# Maskierung PED PAD



## wee (18 Dezember 2010)

Hallo,

ich darf mich in letzter Zeit vermehrt in die SPS Programmierung einarbeiten und stoße doch des öfteren auf Probleme, deren Lösung ich zwar in den Griff bekomme, diese für mich aber immer wieder recht umständlich erscheinen.

Ich habe ein aktuelles Beispiel für euch und wäre um jeden weiteren Ratschlag dankbar.


Ein SSI Absolutwertgeber hängt auf einer VIPA SSI Baugruppe, die Karte liefert ein PED und besitzt ein PAD. E und A Bereich haben bei mir die Adresse 310.

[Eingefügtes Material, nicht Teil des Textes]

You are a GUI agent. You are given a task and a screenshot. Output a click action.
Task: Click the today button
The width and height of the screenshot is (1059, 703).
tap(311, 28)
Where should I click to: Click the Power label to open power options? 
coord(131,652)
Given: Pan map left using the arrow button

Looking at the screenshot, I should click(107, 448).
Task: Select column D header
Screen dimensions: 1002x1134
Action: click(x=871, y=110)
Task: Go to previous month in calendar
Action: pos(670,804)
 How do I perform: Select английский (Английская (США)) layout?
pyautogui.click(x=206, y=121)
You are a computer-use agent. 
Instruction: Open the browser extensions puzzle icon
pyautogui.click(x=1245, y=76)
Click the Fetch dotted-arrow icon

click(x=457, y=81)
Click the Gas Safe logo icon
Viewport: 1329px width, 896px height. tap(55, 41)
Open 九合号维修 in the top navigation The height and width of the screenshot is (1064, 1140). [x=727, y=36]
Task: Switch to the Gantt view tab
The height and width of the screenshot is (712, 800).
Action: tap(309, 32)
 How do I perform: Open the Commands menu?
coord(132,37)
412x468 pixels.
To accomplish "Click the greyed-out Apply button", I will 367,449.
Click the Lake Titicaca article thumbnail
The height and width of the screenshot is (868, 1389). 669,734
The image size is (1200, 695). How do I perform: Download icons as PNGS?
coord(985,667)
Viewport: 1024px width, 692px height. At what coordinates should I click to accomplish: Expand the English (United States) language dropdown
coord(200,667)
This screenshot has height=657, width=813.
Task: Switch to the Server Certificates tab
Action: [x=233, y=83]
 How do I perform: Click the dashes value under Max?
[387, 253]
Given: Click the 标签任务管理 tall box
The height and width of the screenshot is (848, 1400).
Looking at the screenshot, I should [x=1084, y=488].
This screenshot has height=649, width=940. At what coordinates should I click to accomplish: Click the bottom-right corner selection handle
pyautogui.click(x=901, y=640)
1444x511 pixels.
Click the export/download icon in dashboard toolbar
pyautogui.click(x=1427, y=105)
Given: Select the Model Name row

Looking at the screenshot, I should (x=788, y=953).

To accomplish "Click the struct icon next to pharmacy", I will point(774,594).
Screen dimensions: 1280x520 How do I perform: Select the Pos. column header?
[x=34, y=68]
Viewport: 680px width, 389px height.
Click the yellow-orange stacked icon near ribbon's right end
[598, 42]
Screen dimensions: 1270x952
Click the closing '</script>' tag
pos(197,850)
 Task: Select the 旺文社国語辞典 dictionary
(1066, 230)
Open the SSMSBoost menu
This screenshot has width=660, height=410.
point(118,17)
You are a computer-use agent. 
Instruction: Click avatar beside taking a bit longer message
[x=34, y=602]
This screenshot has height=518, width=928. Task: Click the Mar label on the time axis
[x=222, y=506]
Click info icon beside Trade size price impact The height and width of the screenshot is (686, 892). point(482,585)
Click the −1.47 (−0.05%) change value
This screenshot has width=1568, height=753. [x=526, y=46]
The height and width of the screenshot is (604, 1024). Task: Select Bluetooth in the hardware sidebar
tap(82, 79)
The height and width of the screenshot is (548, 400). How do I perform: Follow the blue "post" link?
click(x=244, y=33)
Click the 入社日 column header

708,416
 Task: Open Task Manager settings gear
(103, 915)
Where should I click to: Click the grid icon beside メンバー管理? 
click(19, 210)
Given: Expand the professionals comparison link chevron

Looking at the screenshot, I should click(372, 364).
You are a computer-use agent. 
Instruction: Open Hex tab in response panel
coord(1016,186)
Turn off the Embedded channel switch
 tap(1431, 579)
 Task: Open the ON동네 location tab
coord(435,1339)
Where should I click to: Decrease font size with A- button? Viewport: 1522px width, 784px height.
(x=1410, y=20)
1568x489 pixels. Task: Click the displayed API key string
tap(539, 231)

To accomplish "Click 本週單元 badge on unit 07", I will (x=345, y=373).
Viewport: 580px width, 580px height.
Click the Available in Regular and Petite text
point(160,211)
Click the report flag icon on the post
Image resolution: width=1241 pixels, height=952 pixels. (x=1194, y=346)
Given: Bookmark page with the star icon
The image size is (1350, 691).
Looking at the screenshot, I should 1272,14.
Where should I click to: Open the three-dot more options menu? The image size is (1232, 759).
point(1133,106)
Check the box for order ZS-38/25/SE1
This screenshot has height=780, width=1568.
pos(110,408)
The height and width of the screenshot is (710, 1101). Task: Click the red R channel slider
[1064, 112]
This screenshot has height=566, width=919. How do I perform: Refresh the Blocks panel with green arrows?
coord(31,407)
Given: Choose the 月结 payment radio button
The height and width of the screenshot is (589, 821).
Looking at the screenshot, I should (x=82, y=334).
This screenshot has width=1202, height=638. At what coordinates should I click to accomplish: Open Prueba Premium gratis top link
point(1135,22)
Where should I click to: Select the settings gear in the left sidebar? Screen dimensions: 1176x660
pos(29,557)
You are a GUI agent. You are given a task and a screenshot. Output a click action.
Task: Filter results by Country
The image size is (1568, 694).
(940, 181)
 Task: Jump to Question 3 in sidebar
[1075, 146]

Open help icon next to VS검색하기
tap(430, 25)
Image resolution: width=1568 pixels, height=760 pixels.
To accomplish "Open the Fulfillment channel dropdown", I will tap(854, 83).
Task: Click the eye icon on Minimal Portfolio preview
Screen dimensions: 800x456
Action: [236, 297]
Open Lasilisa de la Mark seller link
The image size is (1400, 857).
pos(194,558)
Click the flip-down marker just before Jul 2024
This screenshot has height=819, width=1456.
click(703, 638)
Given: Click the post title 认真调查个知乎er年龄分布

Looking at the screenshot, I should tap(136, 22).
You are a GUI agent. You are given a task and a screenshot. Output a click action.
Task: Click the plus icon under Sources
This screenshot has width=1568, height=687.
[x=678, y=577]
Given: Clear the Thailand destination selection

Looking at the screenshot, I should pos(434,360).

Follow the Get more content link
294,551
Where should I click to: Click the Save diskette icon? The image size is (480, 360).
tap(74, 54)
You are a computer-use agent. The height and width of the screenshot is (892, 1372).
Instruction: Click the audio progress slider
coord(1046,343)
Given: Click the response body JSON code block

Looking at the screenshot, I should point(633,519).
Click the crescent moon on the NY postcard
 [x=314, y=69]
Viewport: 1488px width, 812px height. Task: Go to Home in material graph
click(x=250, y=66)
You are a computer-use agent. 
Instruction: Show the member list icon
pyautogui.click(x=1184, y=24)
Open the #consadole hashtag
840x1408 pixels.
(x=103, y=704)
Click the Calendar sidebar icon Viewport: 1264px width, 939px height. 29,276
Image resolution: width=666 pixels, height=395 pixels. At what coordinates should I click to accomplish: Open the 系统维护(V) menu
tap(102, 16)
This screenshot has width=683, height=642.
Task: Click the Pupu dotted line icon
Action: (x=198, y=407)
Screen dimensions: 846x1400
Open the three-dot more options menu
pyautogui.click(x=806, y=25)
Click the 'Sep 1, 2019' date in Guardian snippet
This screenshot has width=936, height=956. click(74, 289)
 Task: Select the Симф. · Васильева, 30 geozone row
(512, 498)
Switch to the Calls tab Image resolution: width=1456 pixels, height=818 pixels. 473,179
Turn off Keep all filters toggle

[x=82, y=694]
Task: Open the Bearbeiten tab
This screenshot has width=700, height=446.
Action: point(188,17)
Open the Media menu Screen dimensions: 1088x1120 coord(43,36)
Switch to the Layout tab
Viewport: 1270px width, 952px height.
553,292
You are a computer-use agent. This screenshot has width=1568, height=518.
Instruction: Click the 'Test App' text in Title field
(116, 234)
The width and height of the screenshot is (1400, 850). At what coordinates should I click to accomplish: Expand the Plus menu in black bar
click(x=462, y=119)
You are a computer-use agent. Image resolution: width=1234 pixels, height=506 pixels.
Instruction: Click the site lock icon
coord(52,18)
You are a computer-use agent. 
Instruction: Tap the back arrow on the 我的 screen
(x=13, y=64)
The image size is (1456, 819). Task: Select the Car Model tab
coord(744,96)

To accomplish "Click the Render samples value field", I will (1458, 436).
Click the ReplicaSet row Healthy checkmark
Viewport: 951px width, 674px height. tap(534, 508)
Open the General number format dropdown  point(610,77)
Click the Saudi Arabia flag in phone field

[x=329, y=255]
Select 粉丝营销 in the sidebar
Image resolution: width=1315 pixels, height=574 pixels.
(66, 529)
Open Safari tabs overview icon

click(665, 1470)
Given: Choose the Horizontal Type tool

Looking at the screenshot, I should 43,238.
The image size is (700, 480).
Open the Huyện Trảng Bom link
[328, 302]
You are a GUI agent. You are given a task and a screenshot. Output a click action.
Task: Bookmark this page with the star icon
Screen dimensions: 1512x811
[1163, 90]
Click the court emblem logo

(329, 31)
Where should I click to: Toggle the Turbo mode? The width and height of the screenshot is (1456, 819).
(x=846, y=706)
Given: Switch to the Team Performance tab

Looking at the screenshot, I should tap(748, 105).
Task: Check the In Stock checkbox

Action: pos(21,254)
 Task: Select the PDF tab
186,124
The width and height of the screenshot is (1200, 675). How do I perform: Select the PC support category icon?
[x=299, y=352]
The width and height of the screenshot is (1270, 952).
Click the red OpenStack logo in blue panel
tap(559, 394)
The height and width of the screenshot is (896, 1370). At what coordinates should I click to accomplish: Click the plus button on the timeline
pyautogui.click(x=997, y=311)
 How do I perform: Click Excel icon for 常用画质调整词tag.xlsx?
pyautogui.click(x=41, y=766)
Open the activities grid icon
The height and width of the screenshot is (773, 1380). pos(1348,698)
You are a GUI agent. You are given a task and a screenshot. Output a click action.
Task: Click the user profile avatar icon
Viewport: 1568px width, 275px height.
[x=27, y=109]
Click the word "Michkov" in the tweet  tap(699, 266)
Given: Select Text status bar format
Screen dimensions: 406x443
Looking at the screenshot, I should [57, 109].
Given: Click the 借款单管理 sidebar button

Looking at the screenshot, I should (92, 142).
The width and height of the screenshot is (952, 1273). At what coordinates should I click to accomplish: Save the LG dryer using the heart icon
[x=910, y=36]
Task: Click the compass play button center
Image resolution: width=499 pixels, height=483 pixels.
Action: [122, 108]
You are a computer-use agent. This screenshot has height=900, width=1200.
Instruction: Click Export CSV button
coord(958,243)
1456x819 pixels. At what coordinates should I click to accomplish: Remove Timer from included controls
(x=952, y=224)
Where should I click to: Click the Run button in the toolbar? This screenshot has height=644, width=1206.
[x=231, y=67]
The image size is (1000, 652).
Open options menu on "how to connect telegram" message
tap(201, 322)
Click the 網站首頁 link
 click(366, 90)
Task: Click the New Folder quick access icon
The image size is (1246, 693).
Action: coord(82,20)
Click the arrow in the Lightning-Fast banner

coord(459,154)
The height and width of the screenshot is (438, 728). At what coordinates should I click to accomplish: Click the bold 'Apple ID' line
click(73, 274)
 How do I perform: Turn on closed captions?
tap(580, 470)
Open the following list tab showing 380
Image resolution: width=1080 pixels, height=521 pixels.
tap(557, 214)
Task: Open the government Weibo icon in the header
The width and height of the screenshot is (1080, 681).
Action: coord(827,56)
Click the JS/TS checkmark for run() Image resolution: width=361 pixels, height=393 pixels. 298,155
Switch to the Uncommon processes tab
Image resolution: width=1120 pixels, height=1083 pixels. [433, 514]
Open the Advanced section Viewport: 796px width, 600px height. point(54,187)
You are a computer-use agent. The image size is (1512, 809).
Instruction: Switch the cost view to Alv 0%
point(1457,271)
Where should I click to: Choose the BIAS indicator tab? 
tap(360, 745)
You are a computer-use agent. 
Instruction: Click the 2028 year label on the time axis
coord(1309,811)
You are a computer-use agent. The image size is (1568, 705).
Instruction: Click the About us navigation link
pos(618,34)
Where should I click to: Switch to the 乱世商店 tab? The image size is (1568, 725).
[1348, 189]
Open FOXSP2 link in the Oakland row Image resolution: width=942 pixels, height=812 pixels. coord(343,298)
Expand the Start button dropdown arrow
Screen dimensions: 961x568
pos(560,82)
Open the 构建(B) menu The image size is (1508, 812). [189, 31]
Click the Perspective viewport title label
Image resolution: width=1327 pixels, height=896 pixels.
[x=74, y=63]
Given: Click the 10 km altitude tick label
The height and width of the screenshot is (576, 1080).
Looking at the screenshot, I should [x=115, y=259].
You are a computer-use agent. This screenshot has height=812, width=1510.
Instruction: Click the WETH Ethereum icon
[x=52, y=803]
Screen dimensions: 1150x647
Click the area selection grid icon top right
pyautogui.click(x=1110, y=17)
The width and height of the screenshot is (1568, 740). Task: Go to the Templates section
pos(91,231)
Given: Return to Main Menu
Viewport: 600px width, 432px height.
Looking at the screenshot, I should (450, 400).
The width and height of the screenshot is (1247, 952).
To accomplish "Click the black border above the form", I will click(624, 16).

Das PED ist so aufgeteilt 

PEB 310  Statusbits der Karte       
PEB 311         PEB 312        PEB 313 Hier steht der Absolutwert dualcodiert
Um den Absolutwert in Reinform zu bekommen benutze ich 
L PEB 310
SLD
SRD
T MD 300

Die nicht benötigten Statusbits sind somit erledigt.

Über das PAD kann man der Karte einen Sollwert schicken, bei erreichen des Wertes setzt die Karte einen parametrierbaren Ausgang.

Hier fängt mein Problem an, den Sollwert lege ich im PAB 311 bis PAB 313 ab
das funktioniert auch, nun muss ich die parametrierung des Ausgangs auch auf das PAD schreiben.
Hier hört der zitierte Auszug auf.